Bunny had a map out and said, “West of Tacoma. Route Five turns north and runs all the way up. We’re less than an hour from him.”

“Doc,” I said, “we can get to you in less than an hour.”

“Oh … wait,”
said Davidovich.

“What’s wrong?”

“That SUV behind me. I’ve seen it before. A couple of times now. God. I think they found me.”

“Keep driving,” I ordered. “Don’t stop for anyone. Run red lights if you have to, but don’t take any unnecessary risks. We’re going to find you, and we will keep you safe.”
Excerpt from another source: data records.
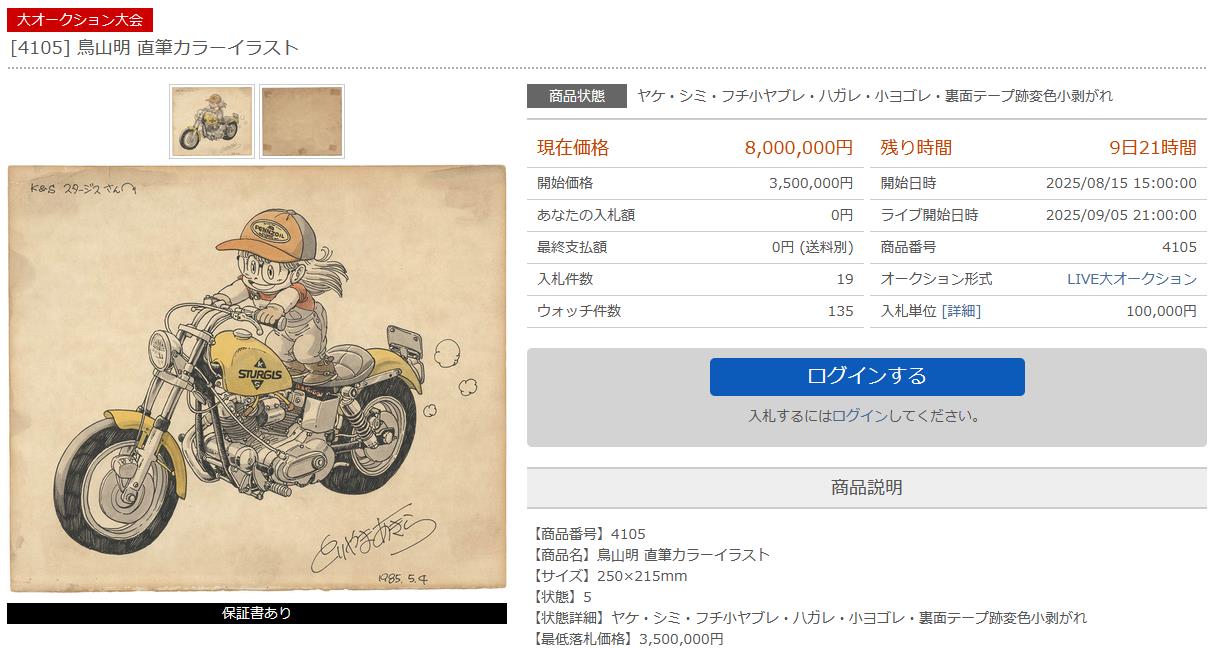
Task: Click the 商品番号 value 4105 in the table
Action: point(1179,247)
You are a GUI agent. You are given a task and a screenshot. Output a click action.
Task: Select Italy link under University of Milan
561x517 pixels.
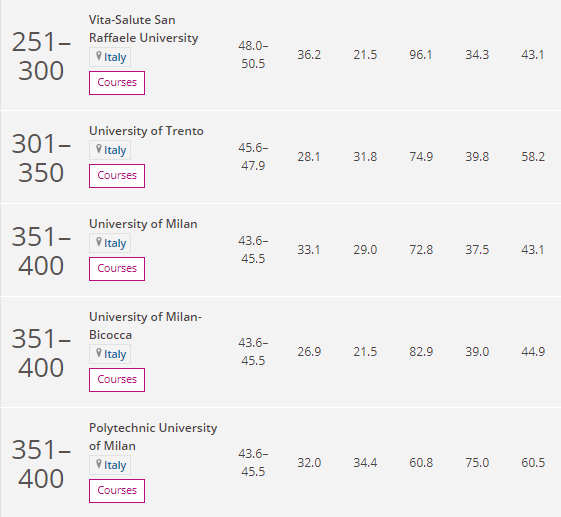tap(115, 243)
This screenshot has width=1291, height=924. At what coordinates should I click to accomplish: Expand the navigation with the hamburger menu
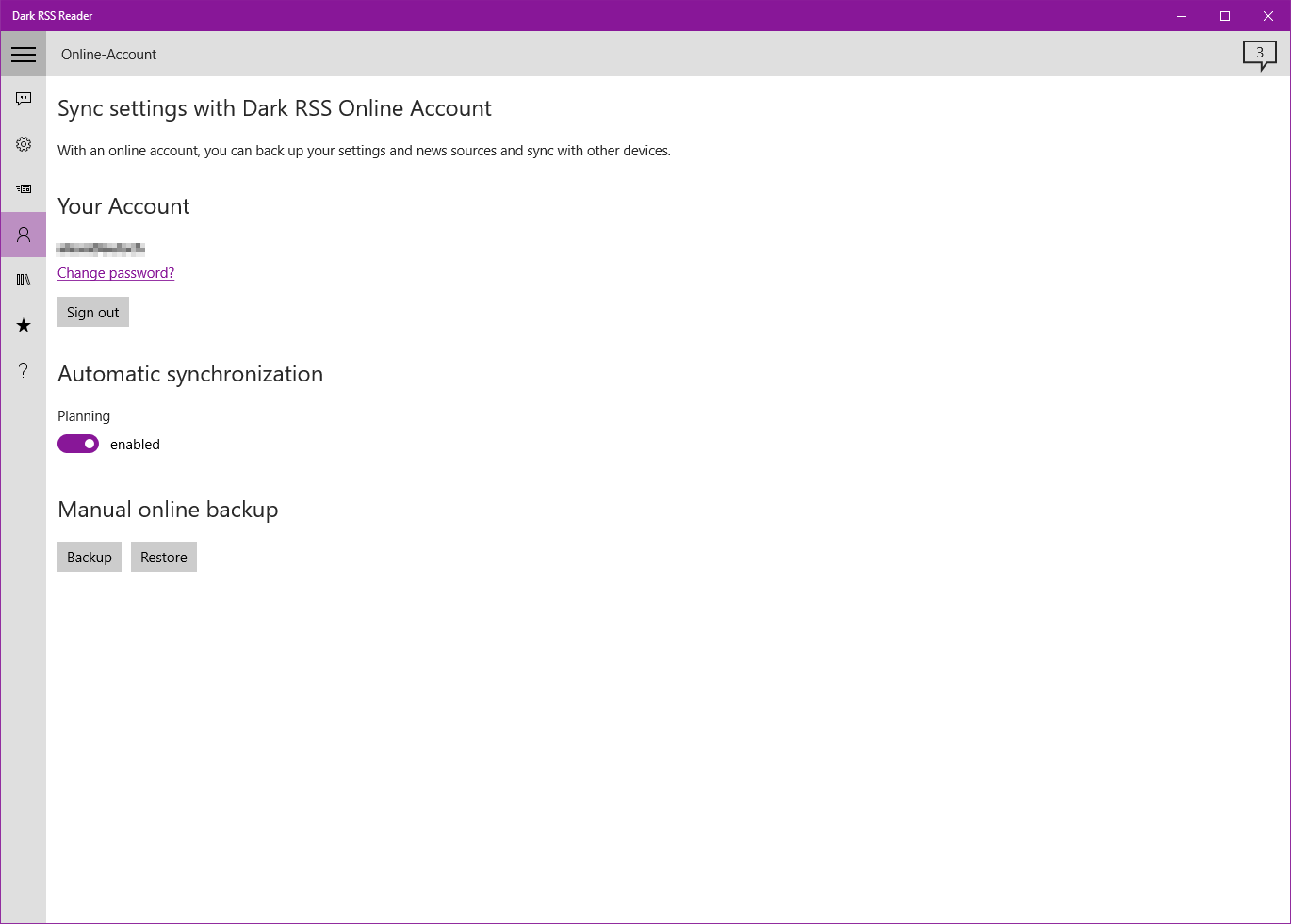[x=23, y=54]
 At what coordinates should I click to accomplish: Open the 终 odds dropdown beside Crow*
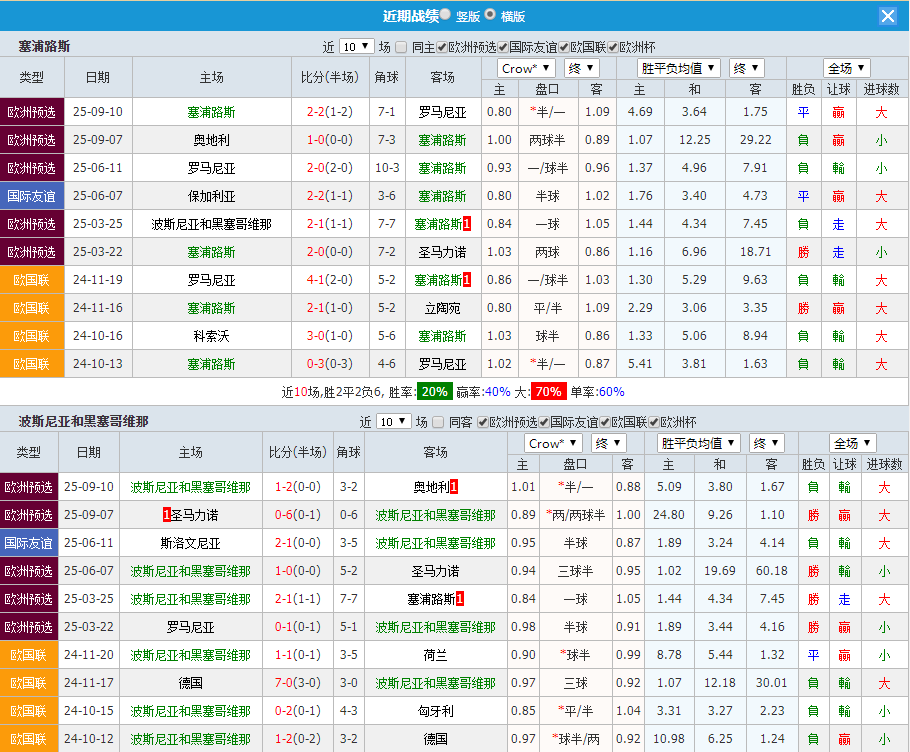[582, 67]
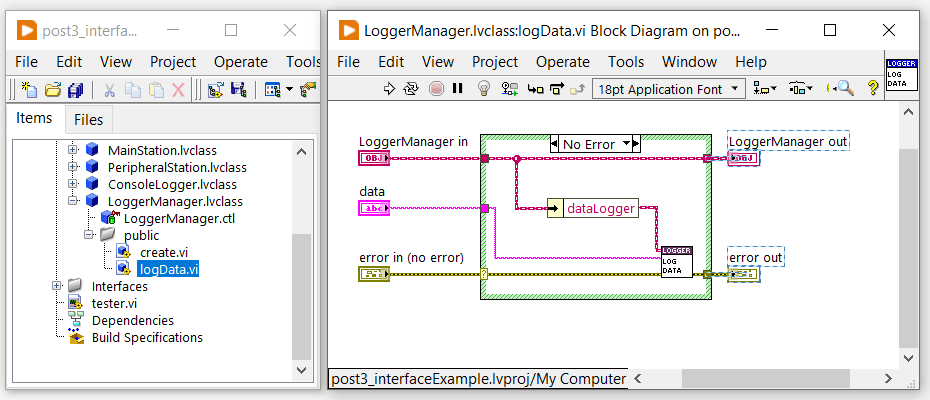Screen dimensions: 930x400
Task: Show Context Help question mark
Action: coord(872,88)
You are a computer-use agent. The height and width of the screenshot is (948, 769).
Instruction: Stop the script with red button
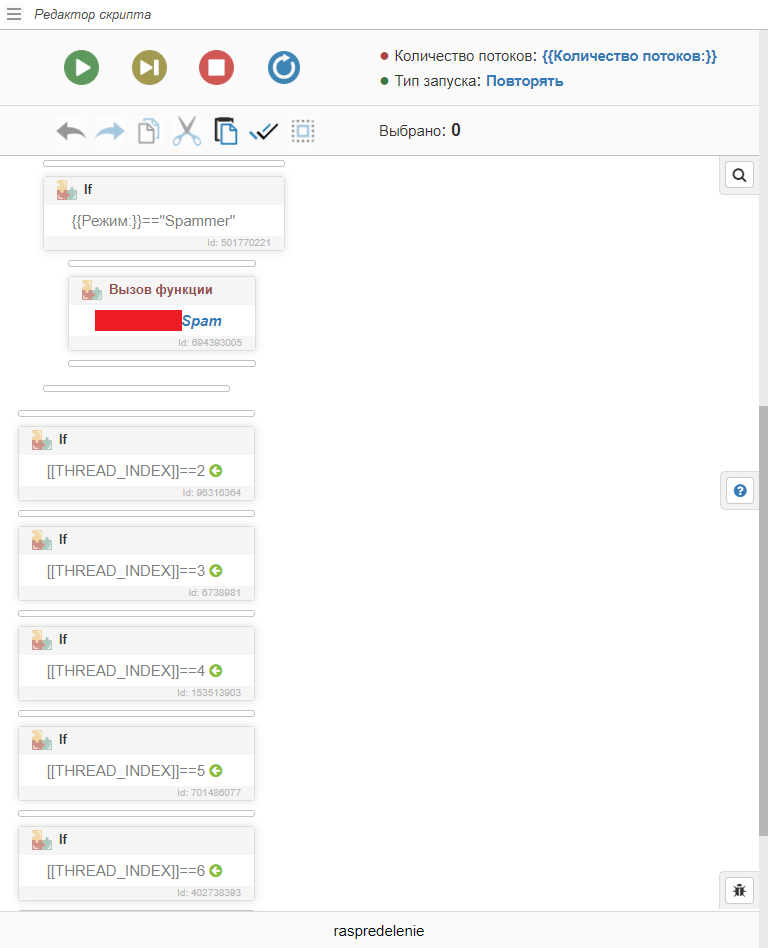coord(216,67)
“Listen, Ledger,” he said, “you don’t know what’s happening. You may think you do, but you don’t,
and you need to. Those maniacs on the island are totally batshit crazy. I’m not joking. I can help you stop what’s coming. But you have to help me first. You need to get me out of this, you understand? And you need to get people to my son. You need to protect Matthew.”

“We can do that, but—”

“No. You do that right now. You make sure he’s safe. My mother, too. I’m not going to tell you a thing
until you can prove to me they’re safe. What’s the expression? Proof of life? Get them into protective custody, and then I will tell you everything. Screw it up, and this whole world is going to catch fire and burn. Think I’m joking?”

Top signaled to me that he was on it, and I heard him speaking to someone at the tactical operations center in Brooklyn.

“No, doc,” I said, “I really don’t think
you’re joking. Neither am I. We’re sending teams right now to take your family into protective custody. My people, not the FBI or anyone else. I know you trust us. We’ll protect them, but we don’t have time to play games here. People are dying. Tell me what’s going on and—”

That’s where the call ended. There was no sound, no gunshot or anything. Just a drop-off.

The call was gone.

 

Chapter One Hundred and Eleven

In Flight

April 1, 9:58
A.M.
Pacific Standard Time

“Jesus jumped-up Christ in a motor-driven sidecar,” I snarled as I jabbed my earbud for a line to the Hangar. “Nikki, please tell me you tracked that call.”

“No, there wasn’t time. We’re working on it.”

Then she was gone.

“What happened to Davidovich?” asked Brian. “He playing games with us?”

“There’s a
game,” I said, “but he’s not running it.”

Bunny nodded. “The Kingsmen could have tracked his call, too. If he just escaped from them, they’re closer. They might even have a tracker on him. Don’t know. But maybe they worked a car stop or ran him off the road.”

“You mean killed him?” asked Brian.

“Maybe,” I said. “Maybe not. We lost the call, but it doesn’t mean he’s dead.”

“Hope your angels
are listening to you, Boss,” said Brian, “because we could use a damn break right about now.”

While we waited for more, I made calls to scramble Odin and Java Teams out of Seattle and told them to get onto the road heading south in unmarked cars.

The Hercules pilot bing-bonged to tell us we were on final approach.

“If Davidovich is still on Route Five,” I said, tapping the route on the map,
“then we might be able to catch him between us and the Seattle teams.”

“We don’t know how many Kingsmen are out there,” said Bunny.

“I don’t fucking care,” I said. “There won’t be enough.”

“Hooah,” he said, and bumped fists with Brian. They seemed happy about the likelihood of an impending firefight.

Top ended his call. “Okay, Cap’n, we’ve got three four-man teams on pickup duty. Wife, mother,
and son. Local law’s running backup. Cars and helos. Anyone looks funny at the doc’s family, they’re going to get their dicks handed to them in Ziploc bags. All three will be taken to a secure location for assessment and then flown to the Pier.”

“Outstanding,” I said.

Suddenly Nikki was shouting in my ear. “Cowboy, he’s back. He’s on the line.”

“Christ, kid, put him through.”

Just as the wheels
thumped down, there was a click, and suddenly I heard the nasal voice of Aaron Davidovich in my ear.